В соблазнах кровавой эпохи | страница 29



Влево от нашей Владимирской — к вокзалу и к Евбазу (Еврейскому базару) — мы попадали реже, лишь когда на подводе переезжали в Святошино, где снимали комнату на лето, или, того лучше, ехали на извозчике на вокзал. Конечно, много было суматохи и с подводой. Она через подворотню въезжала прямо во двор, будоражила друзей моего раннего детства, мечтавших при выезде уцепиться и доехать до мостовой, создавала суету с погрузкой вещей, а потом предоставляла мне счаст­ливую возможность сидеть высоко на вещах и поглядывать оттуда на прохожих. Но все же с поездкой на извозчике на вокзал это ни в какое сравнение не шло. Тут обреталась некоторая экстерриториальность, и все представало в каком-то новом освещении, приобретало значительность: и извозчик, и вокзал, и поезд. Поездки на вокзал волновали меня, но, как все хорошее, они случались тогда очень редко...

Я понемногу подрастал, и топография моего микромира расширялась — я узнал и Владимирскую горку, и бульвар Шевченко, и Подол, видел новых людей, знако­мился с новыми понятиями. И в мое младенчество уже вторгалась история. Однажды, когда я сидел в нашей комнате на плетеном стульчике за плетеным столиком (они были недавно подарены мне, и я их очень любил), я был вдруг отвлечен от каких-то своих дел счастливым возгласом: «Эмочка! Рахилька пришла!» Из этого следует, что я к тому времени уже знал, что эта Рахилька (моя двоюродная сестра, старшая дочь демиевского дяди Иосифа) существует, видел ее до этого или был хотя бы о ней наслышан. Вбежала радостная молодая женщина в демисезонном пальто цвета кофе с молоком, расцеловала и чем-то меня одарила, очень мне понравилась и... исчезла. Потом я еще долго спрашивал, когда она опять к нам придет, но она больше не пришла.
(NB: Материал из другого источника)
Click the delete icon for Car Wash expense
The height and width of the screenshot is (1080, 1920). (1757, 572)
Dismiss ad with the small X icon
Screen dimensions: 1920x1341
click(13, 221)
Смысл этой сцены стал мне понятен много позже. Оказывается, это было прощание — то ли перед отправкой в ссылку, то ли после возвращения из ссылки, перед отъездом в Палестину. В ссылку она была отправлена за сионизм, причем, как это мне ни неприятно, судя по всему, за сионизм левый, почти коммунистиче­ский. С той только разницей, что коммунизм она собиралась строить не в «случай­ном» месте, где ее застала история, а вопреки известному анекдоту именно «в своей стране».

Сионистов, даже идейно близких, сажали тогда не из-за государственного антисемитизма — его не было,— а просто потому, что сажали всех инакомыслящих. Но «идейно близкие» сионисты (может быть, не только они, но о других я не знаю) пользовались тем преимуществом, что им после некоторой отсидки могли по их просьбе ссылку как меру наказания заменить высылкой за границу. Практика была, с точки зрения Сталина, разумной, ибо левые народ необидчивый и, несмотря ни на что — пусть с оговорками,— будут поддерживать все, объявляющее себя левым. Они и поддерживали СССР и Сталина до самого процесса врачей, Шестидневной войны, а некоторые и до сих пор поддерживают — правда, Ленина, а не Сталина (идея для них важней того, что из нее получается). Разумная «либеральность» Сталина (нака­зание высылкой из страны) продолжалась только года до тридцать пятого, то есть до его окончательного воцарения. Дальше уже такая целесообразность никого не интересовала.